7. Someone who gets a bare-metal stent has to be anticoagulated for 30 days, and someone who gets a drug-eluting stent has to to be a/c for 12 months: elective surgery is contraindicated during this time. The drugs are tacrolimus and rapamycin and other drugs which inhibit the process of re-epithelialization; once a stent is epithelialized, it is much less thrombogenic.
8. Hepatic failure causes the buildup of agents that cause generalized vasodilation (i.e. of the splanchnic arteries) which can lead to increased CO and eventually, to high-output cardiac failure. Because of this vasodilation, you can have patients who have significantly increased intravascular volume and still be exhibiting signs of decreased end-organ perfusion (i.e. decreased FeNa in the urine, pre-renal labs). So, if you have an ICU patient in end-stage liver disease who has massive pulmonary effusions that are leading to bad hypoxemia, and you see that he is up 3L and his labs show a pre-renal picture (decreased FeNa, increased BUN/Cr ratio, hyperosmotic urine, signs of AKI) you can't necessarily assume that the volume is all extravascular/interstitial, and that his intravascular volume is low, and that aggressive diuresis will not affect his pulmonary function. If his increased volume is intravascular, aggressive diuresis will certainly lead to worsening of end-organ perfusion, but it will also likely ameliorate the pulmonary effusions-- and ultimately, the latter is more important as organ perfusion is moot if you can't oxygenate someone's blood. Of course the balance between the two must be weighted-- how bad are the effusions vs end organ dysfunction? If someone has a pH of 7.1 and a pO2<30 on max ventilator settings (incl 100% FiO2), nitrous, and 3 pressors, it's worth sacrificing the kidneys to save the lungs; you can fix ESRD, you can't fix dead.

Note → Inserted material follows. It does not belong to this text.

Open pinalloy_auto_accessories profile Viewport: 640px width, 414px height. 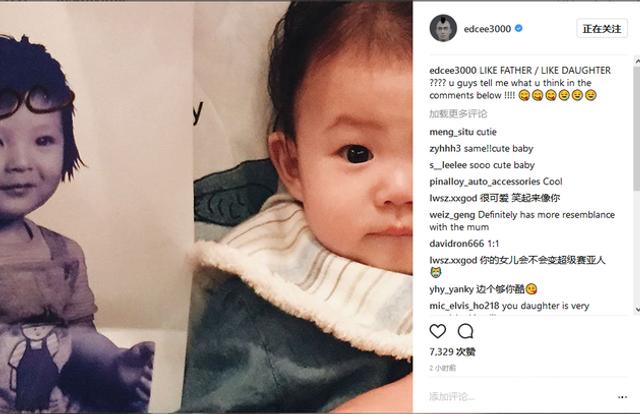(484, 181)
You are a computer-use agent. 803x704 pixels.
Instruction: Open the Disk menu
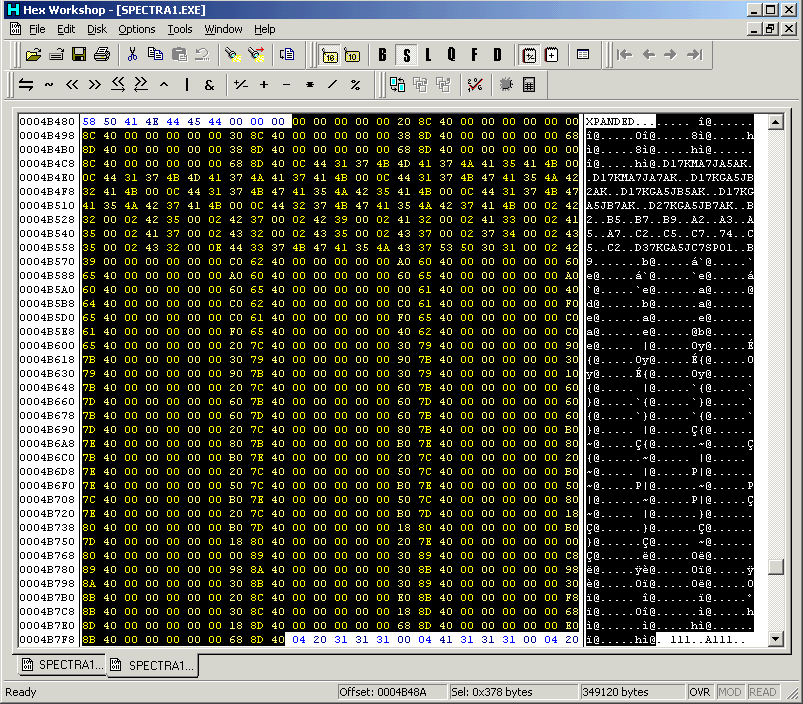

8. Layers of scalp: SCALP mnemonic. Skin, cutaneous fat/vessels, aponeurosis (galea), loose connective tissue (contains nerves of scalp and blood vessels), periosteum. If you do a craniotomy you have to close the galea really well, especially if their dura/skull is compromised, as it will prevent CSF leak. When doing a craniotomy, you also want to remove the entire scalp including the periosteum, you don't want to separate it in the loose connective tissue layer as you risk damaging nerves and vessels therin. The only circumstance in where you would want to remove it is if you want to use the periosteum to regenerate dura. It is better than duraguard and other synthetic dural replacements.
9. For an average healthy patient, MAP < 60 = hypotension. 
10. Hemodynamic resuscitation: rhythm/rate, preload, contractility, afterload. In that order. If you don't have a perfusion rhythm, none of the others matter; if you're volume depleted, increasing contractility will not help much.